2. The relevant element searching apparatus as claimed in claim 1,
wherein the second producing unit that produces characteristic
amount data for each of data elements which are classified into the
same cluster as the designated data element, and the second
classifying unit recursively classifies the data elements belonging
to the cluster, which is selected by the selecting unit, into
clusters on the basis of the produced characteristic amount data is
recursively executed until predetermined termination conditions are
satisfied.
3. The relevant element searching apparatus as claimed in claim 1,
wherein the second classifying unit produces characteristic amount
data on the basis of reference information constituted by
information which is included at a higher probability than data
elements belonging to other clusters, in data elements belonging to
the selected cluster.
4. The relevant element searching apparatus as claimed in claim 1,
wherein the second classifying unit produces characteristic amount
data on the basis of reference information constituted by
information which has a higher entropy than data elements belonging
to other clusters, in the elements belonging to the selected
cluster.
5. The relevant element searching apparatus as claimed in claim 3,
wherein the data elements are electronic documents, the reference
information is constituted by keywords extracted from the
electronic documents, and the characteristic amount data are
produced depending on whether keywords constituting the reference
information are included.

Stored records:
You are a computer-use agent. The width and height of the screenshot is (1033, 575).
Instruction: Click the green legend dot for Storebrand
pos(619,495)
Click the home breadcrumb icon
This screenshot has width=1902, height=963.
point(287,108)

OBJECTIVE 1: In the patent claims, what are the data elements according to claim 5?
OBJECTIVE 2: For each statement, say yes or no depending on whether it agrees with the patent claims, and quote the words that decide it. (a) In claim 4, the reference information has a higher entropy than data elements belonging to other clusters. (b) Claim 5 depends directly on claim 1. (c) In claim 2, the recursive process continues until predetermined termination conditions are satisfied.

RIGHT ANSWER 1: Electronic documents.

RIGHT ANSWER 2:
(a) Yes: "information which has a higher entropy than data elements belonging to other clusters"
(b) No: "5. The relevant element searching apparatus as claimed in claim 3"
(c) Yes: "recursively executed until predetermined termination conditions are satisfied"